→ **Exercise directions**
Return the listing below exactly as it stands. Pictures stay out.
(Supplied data Opens)
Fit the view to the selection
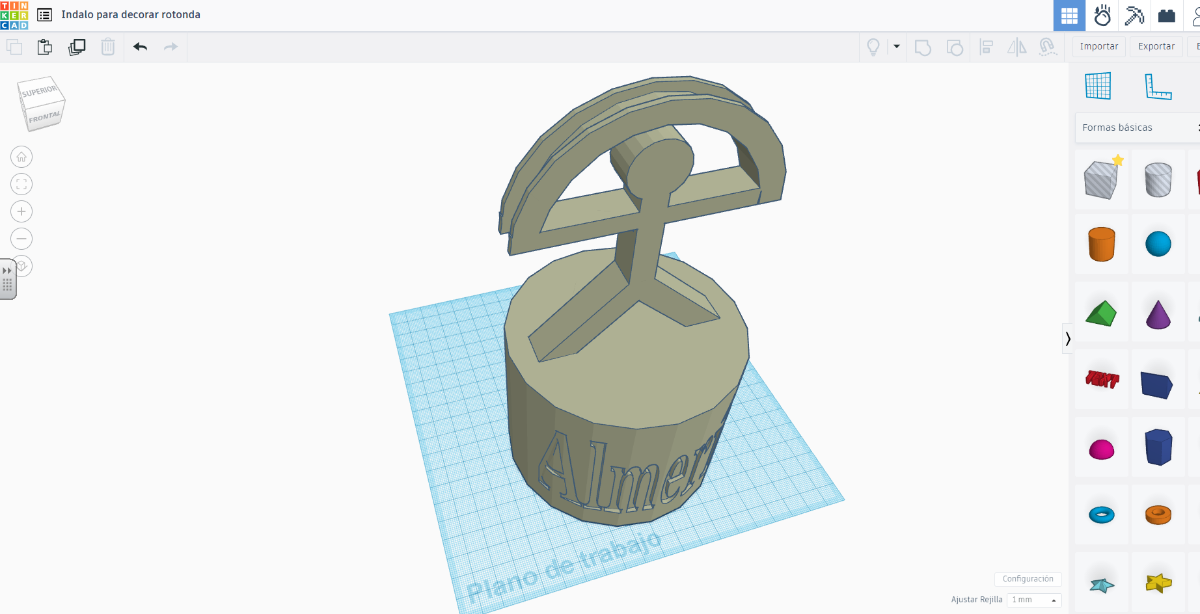1200x614 pixels. [21, 184]
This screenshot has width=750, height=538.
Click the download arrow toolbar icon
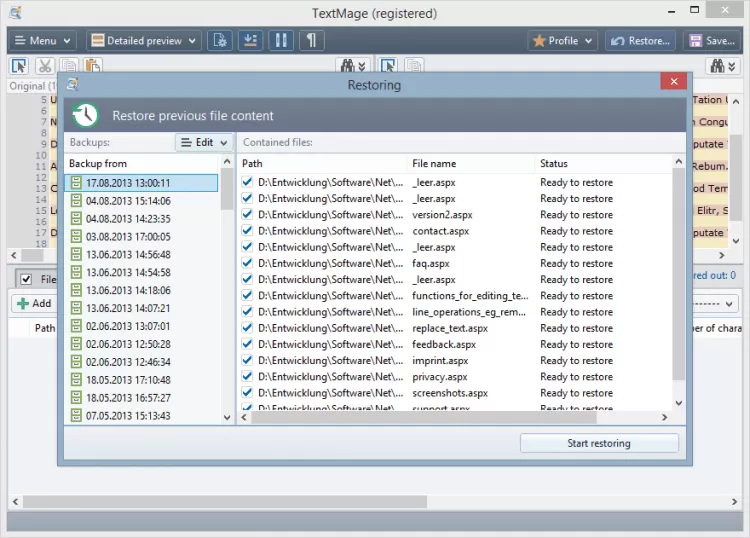click(x=251, y=41)
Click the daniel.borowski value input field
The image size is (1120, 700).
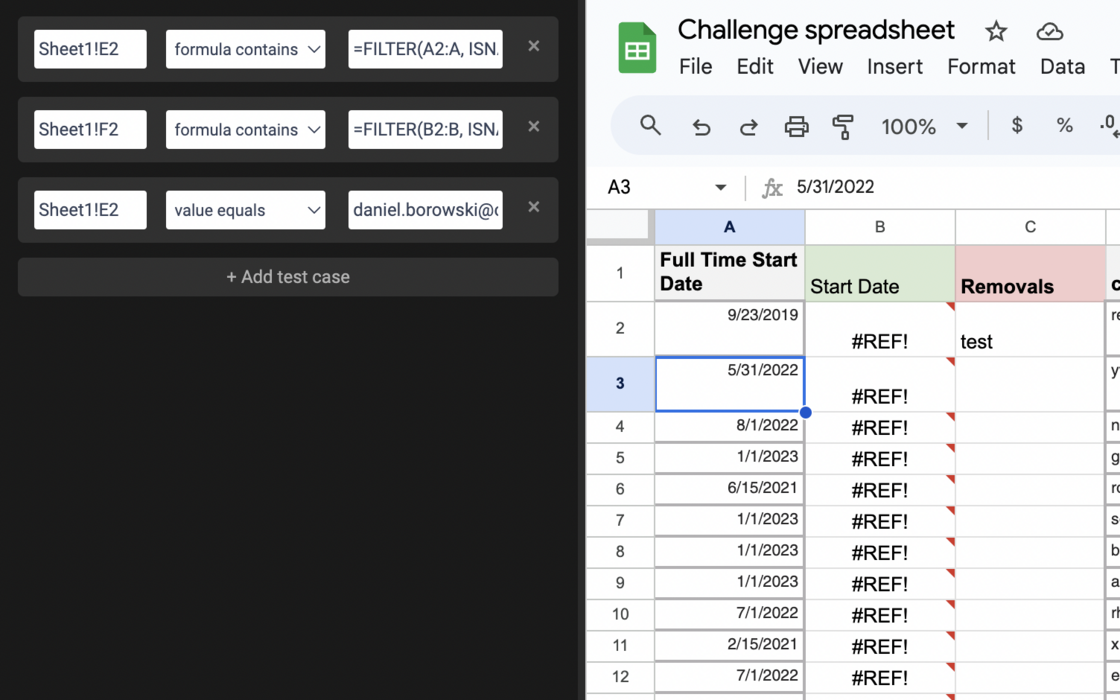point(425,210)
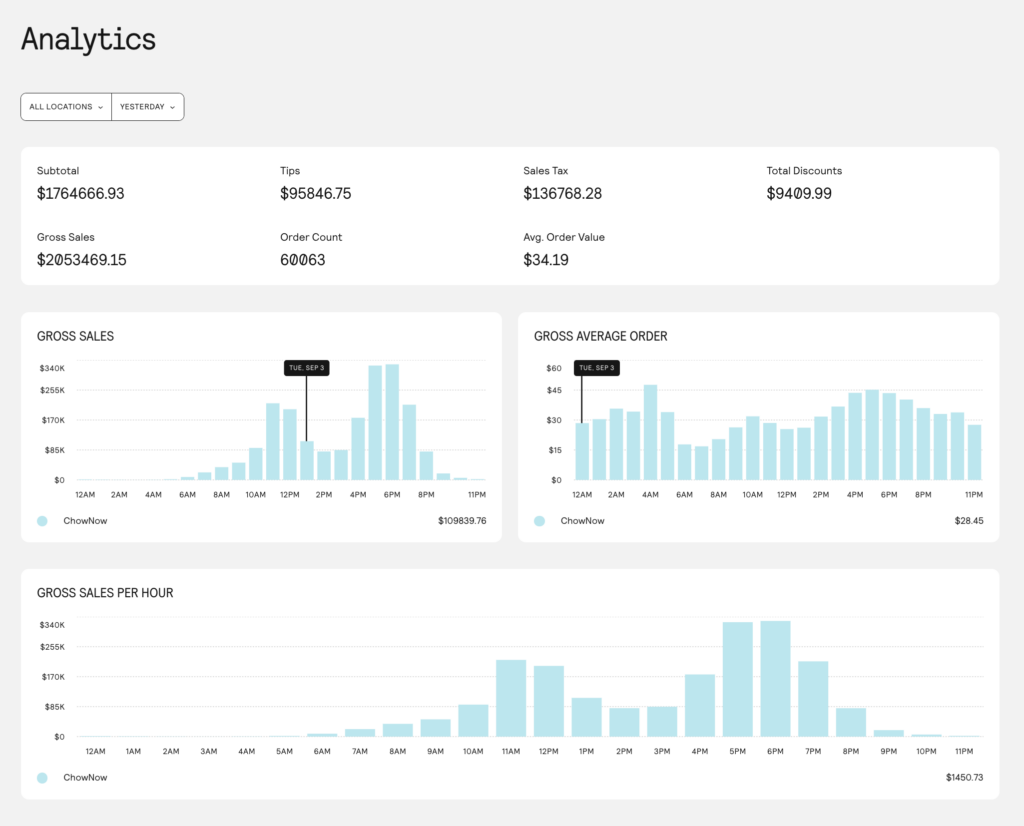Select the tall 4AM bar in Gross Average Order

(650, 432)
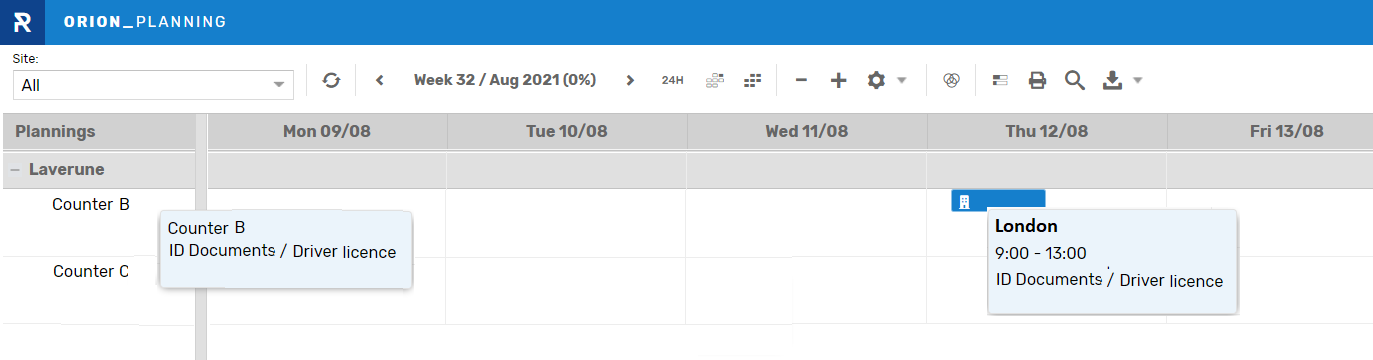The width and height of the screenshot is (1373, 360).
Task: Print the planning view
Action: tap(1038, 81)
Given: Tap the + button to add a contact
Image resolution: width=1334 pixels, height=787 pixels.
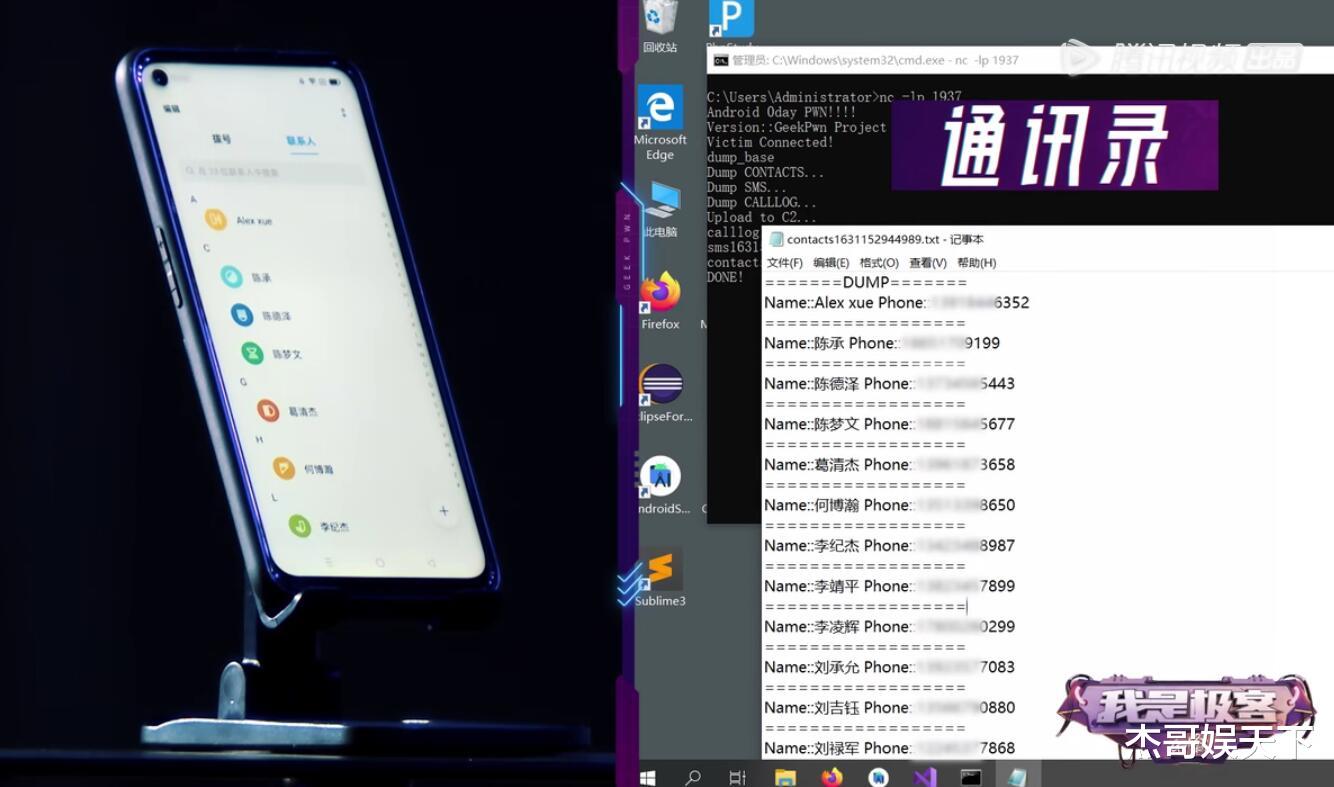Looking at the screenshot, I should 443,510.
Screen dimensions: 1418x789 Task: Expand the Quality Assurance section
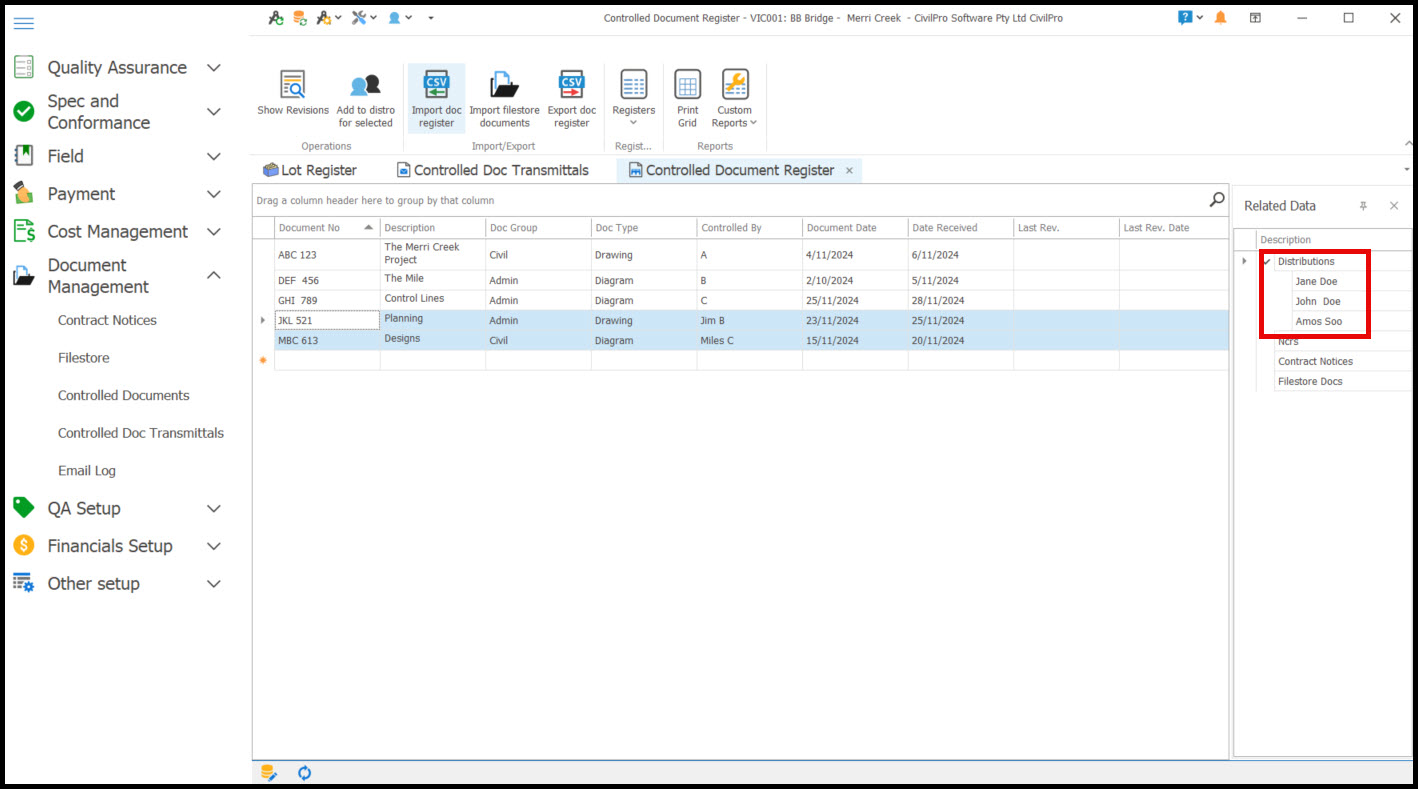(x=213, y=68)
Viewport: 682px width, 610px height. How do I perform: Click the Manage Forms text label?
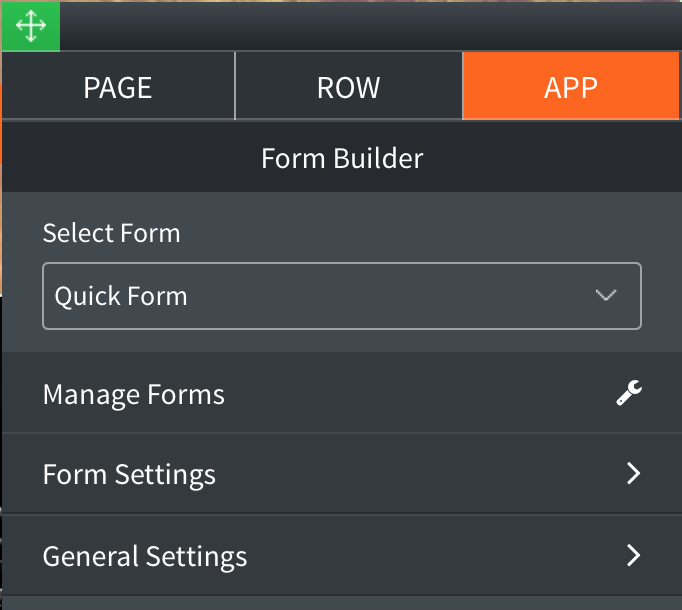click(134, 395)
(Supplied data Closes)
→ **Result**
Fit the view to the selection
1200x614 pixels. [21, 184]
This screenshot has width=750, height=538.
Click the download arrow toolbar icon
click(x=251, y=41)
Click the daniel.borowski value input field
The image size is (1120, 700).
point(425,210)
Select the tall 4AM bar in Gross Average Order

(650, 432)
The width and height of the screenshot is (1373, 360).
Task: Print the planning view
Action: tap(1038, 81)
Given: Tap the + button to add a contact
Image resolution: width=1334 pixels, height=787 pixels.
Looking at the screenshot, I should 443,510.
Screen dimensions: 1418x789 Task: Expand the Quality Assurance section
(x=213, y=68)
Viewport: 682px width, 610px height. How do I perform: Click the Manage Forms text label?
click(134, 395)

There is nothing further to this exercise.